I cannot remember the first time I visited Kelly’s bookstore. I had previously known it as Crossroads Books back in high school. It was within a short walking distance from Pajaro Valley High School, and I had a habit of stopping by after school.
I’d sit in the aisles housing fiction, poetry and the classics, sitting on the floor and admiring the careers of writers I was still discovering. I had decided to become a writer by the time I graduated in 2010, and I promised myself to one day have my book on the shelves of Watsonville’s only bookstore.
Then, while I was attending my MFA in 2016, Crossroads Books—along with other businesses in that shopping center—closed its doors and Kelly’s Books opened across the street later that year.
By that time, I had come to personally know Kelly Pleskunas. It wasn’t too hard given my frequent visits.
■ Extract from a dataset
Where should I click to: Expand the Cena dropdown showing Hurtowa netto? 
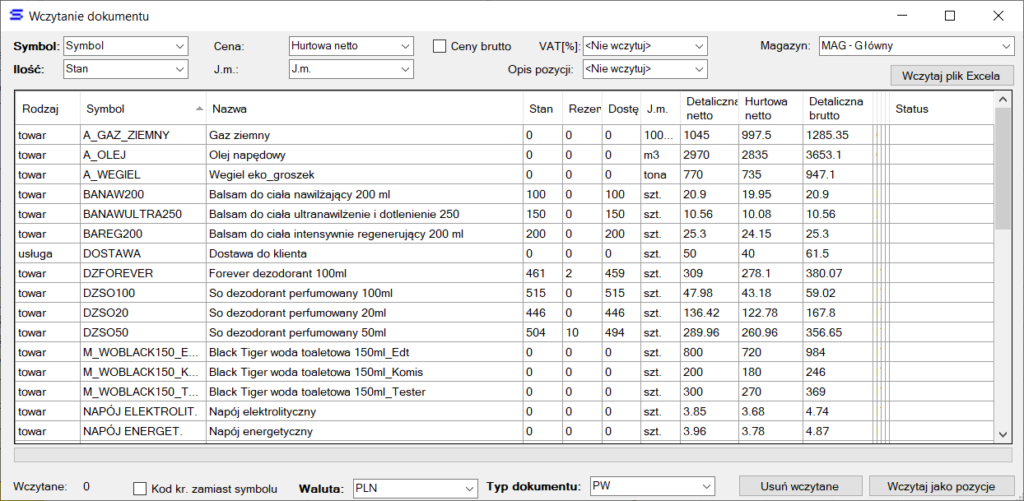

I eventually mentioned my writing aspirations, and we quickly became friends. She has witnessed my journey, from a junior in high school to an MFA grad student, from an educator for PVUSD to a bookseller at Bookshop Santa Cruz. I moved to Los Angeles a few years ago and now work at a Barnes & Noble. Kelly and I would bond over our bookselling experiences, sharing both frustrations (arguing with folks about Amazon’s prices) and heartwarming interactions (regulars coming in grateful to see a bookstore survive).
I continued to visit her store, bringing my dog with me, who was always excited to visit Kelly because she had treats for her. I made sure to purchase a book every visit I made. And, of course, we would talk about my writing journey, mentioning every piece I published, every work-in-progress, and continuing to promise her to one day have my book on her shelves. She said she looked forward to the day.
Thus, you can only imagine my heartbreak when I heard that Kelly’s Books will close this year. Kelly had posted the news on Facebook, but she took the time to email me personally. She thanked me for having been a good friend all these years and said she would remain open to the public until Nov. 4. We promised each other to keep in touch.
Bookstores are not a dying breed—it’s a little more nuanced than that. But losing one is always a tragedy. Local bookstores become integral members of one’s community. To have one in Watsonville was a blessing. We have seen our loss of businesses and bookstores in Santa Cruz County—Logos being the first to personally come to mind. I was relieved to see Kelly’s Books, Bookshop Santa Cruz, and the more recent Two Birds Books survive the ongoing pandemic. But out of the three of them, it’s Watsonville’s bookstore who could not stay open.
Kelly’s bookstore—whether Crossroads Books or Kelly’s Books—was there when I needed it. I didn’t grow up wanting to become a writer. As a Mexican-American student, I didn’t see myself reflected in the classics, fiction or poetry sections. But I dreamed anyway, and Kelly took note of that dream. She saw that naïve high school student visit her store every chance he had. It helped to have a bookstore I could easily visit without having to journey to Santa Cruz.
When Kelly’s Books opened after Crossroads Books, I still had a chance to get my book on her shelves. But I don’t have one, and Kelly will close her bookstore this year. Watsonville lost its only bookstore, and I missed my chance.
Losing Kelly’s Books is losing a friend we’ve known for over a decade. It’s a blow to our community.
Thank you for giving Watsonville a bookstore, Kelly. Thank you for nurturing that high school student’s dream just by giving him a place to browse and read after school. I’m sorry I never managed to get my book on your shelves.
I hope the people of Santa Cruz will support their remaining local bookstores. I hope they know how lucky they are to have them.
Christopher Soriano-Palma is a Watsonville native now living in Los Angeles. His opinions are his own and not necessarily those of the Pajaronian.